A Cochrane systematic review of the efficacy of this type of treatment for FI was updated in 2013. The review included 5 randomized trials, which in total was 382 patients. 4 of the trials were assessed as uncertain or high risk of bias. Another commentator drew attention to the fact that all existing research on these procedures was driven by the companies who also marketed the treatments, and therefore the studies are indeed at high risk of bias. Another author in 2008 raised concern that 2 randomized placebo controlled trials had been conducted, but their results remained unpublished for unknown reasons. None of the studies in the Cochrane review reported long term follow up after 3, 6 or 12 months post procedure. Another problem with some of the trials is that they were too small.

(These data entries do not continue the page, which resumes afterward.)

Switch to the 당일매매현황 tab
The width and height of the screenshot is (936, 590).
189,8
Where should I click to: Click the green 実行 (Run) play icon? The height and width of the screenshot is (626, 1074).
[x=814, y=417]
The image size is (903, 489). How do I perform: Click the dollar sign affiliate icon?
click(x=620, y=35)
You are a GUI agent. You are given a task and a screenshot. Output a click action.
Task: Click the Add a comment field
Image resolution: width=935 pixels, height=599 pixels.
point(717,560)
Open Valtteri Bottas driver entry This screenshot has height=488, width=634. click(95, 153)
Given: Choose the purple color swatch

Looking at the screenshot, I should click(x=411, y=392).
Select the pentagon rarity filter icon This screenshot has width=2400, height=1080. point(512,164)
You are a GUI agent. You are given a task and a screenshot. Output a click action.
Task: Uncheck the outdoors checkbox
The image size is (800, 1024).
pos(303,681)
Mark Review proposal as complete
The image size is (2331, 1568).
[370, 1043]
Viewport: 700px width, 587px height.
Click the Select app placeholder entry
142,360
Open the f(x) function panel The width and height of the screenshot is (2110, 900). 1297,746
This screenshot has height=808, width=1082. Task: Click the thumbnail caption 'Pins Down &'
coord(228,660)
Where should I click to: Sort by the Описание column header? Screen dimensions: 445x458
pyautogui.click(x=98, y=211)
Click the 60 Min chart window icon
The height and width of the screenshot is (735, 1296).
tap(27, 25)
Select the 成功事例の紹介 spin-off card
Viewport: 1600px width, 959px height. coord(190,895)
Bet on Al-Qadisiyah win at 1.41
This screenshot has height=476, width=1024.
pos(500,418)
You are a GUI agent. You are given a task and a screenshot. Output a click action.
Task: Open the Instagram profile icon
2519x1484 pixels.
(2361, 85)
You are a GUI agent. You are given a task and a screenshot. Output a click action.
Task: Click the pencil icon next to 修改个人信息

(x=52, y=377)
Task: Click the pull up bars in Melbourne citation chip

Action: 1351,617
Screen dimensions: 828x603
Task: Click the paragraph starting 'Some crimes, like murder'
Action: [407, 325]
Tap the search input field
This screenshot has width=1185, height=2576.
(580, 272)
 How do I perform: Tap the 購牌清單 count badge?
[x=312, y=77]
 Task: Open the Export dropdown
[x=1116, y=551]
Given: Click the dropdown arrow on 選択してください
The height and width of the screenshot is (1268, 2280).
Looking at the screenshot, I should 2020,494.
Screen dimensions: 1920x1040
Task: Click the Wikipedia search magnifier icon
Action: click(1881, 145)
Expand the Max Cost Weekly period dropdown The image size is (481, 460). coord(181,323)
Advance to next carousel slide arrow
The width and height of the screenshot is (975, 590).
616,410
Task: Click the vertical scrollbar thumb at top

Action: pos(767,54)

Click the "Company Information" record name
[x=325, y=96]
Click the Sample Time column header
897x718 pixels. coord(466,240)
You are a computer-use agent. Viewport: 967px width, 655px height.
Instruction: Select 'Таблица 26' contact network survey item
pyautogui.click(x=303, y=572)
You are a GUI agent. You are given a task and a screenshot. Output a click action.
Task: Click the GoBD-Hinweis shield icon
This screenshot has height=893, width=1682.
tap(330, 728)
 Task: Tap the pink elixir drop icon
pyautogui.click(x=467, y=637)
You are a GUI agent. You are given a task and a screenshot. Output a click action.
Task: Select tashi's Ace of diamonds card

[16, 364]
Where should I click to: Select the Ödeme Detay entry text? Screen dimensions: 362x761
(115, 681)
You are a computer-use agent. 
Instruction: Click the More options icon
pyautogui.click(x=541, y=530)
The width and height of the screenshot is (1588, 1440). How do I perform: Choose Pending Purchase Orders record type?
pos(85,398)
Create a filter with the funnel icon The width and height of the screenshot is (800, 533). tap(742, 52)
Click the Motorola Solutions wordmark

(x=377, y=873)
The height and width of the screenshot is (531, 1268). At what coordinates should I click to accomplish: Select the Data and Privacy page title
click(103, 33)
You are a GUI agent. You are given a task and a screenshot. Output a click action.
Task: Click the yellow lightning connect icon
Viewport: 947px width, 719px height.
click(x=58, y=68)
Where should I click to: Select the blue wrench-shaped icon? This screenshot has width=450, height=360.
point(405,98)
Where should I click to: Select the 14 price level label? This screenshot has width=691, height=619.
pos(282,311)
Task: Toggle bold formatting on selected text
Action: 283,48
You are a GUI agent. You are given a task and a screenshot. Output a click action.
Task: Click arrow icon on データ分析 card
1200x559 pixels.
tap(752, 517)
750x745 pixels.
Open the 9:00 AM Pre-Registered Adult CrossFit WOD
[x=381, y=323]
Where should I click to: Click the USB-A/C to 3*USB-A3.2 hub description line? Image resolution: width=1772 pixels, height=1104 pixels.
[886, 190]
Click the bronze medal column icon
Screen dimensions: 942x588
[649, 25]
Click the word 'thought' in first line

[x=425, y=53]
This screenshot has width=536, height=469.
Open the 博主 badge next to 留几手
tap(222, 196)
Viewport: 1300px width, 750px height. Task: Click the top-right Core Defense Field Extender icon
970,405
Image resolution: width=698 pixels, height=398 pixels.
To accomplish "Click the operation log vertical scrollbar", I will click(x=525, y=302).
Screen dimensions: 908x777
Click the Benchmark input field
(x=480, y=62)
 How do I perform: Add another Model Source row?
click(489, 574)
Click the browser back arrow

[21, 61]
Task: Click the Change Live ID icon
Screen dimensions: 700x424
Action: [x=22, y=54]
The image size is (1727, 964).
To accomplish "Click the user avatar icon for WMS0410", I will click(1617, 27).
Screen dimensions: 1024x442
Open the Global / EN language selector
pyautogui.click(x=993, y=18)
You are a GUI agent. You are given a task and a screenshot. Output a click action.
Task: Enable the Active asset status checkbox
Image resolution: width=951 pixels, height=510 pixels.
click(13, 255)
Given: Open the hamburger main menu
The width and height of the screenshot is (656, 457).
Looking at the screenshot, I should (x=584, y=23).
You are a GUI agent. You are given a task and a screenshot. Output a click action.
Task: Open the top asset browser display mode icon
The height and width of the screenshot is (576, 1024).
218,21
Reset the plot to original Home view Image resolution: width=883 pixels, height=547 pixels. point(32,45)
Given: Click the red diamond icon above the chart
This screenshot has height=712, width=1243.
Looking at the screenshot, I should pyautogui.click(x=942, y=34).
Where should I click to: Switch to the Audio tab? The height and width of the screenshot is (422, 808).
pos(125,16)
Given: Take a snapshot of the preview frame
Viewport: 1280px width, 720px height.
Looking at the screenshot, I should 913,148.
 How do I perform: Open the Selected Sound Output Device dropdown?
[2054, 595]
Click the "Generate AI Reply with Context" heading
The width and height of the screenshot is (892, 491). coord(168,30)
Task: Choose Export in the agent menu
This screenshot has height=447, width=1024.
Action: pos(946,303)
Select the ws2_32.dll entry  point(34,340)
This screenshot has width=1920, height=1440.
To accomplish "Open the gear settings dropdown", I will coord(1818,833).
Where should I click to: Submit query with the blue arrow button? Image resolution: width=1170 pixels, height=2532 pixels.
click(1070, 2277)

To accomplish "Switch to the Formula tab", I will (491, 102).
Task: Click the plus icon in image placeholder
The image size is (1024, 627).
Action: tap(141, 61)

The Cochrane review found that most trials reported short term improvement following the procedure, regardless of which material was used. In some studies in the control groups, even placebo (sham) injections and saline injections lead to patients reporting improvement. One trial showed that dextranomer (NASHA Dx) was more effective six months after the procedure compared to placebo for just over half of patients. Another study showed that PTQ has some advantages and was safer than Durasphere in the short term. The authors concluded that due to the small amount of research available and its methodological weaknesses, further conclusions could not be made, especially regarding the long term effectiveness of the procedure.

Another review which aimed to focus on the long term impact of the procedure included 889 patients across 23 studies. It reported a pooled improvement rate in measures of incontinence of 39.5%, on average 2 years after the procedure. In some cases there was no improvement after the procedure, and the injections needed to be repeated in up to 34% of cases. There can also be worsening of symptoms after an initial improvement period.

A randomized trial by Dehli et al. compared perianal injectable bulking agents to sphincter training and biofeedback, and found the former to be superior. Both methods lead to an improvement of FI, but comparisons of St Mark's scores between the groups showed no difference between treatments.

Anal manometry is sometimes used to investigate changes in the anal canal before and after the procedure. Usually mean anal resting pressure and mean anal squeeze pressure are the parameters used. Improvements in these measurements are often, but not always reported up to 3–12 months after the procedure. These improvements are not always maintained after 12 months. The length of the anal canal has also been reported to increase following the procedure. In one report, dextranomer did not increase anal resting or squeeze pressures. In the same study, dextranomer injections were found to be no different to biofeedback.

There is limited research available on this topic, and these publications are mostly of poor quality. Apart from the available research, most of the claims of benefit of these procedures is anecdotal.

One author criticized these procedures, stating that simply narrowing the anal canal was an instinctive and naïve solution which does not consider the complex pathopysiological mechanisms of FI. They suggested that these treatments are in theory suitable only for passive and minor forms of FI. Concerns have been raised about migration of the particles (in the case of Durasphere) away from the site of injection, or the total resorption of the material (in the case of hyaluronic acid and hydroxyl coaptite). Most research suggests that the positive effects of most of the bulking agents seem to reduce after 6 to 12 months. Endoanal ultrasound has sometimes been used to assess the presence of the material at follow up. At 6 months the material has been reported as missing or migrated in 18.4% of cases, at 3 years or more in 20.2% of cases. NASHA Dx and ALTA injection may have longer lasting effects, with most patients still having improvement after 3 years.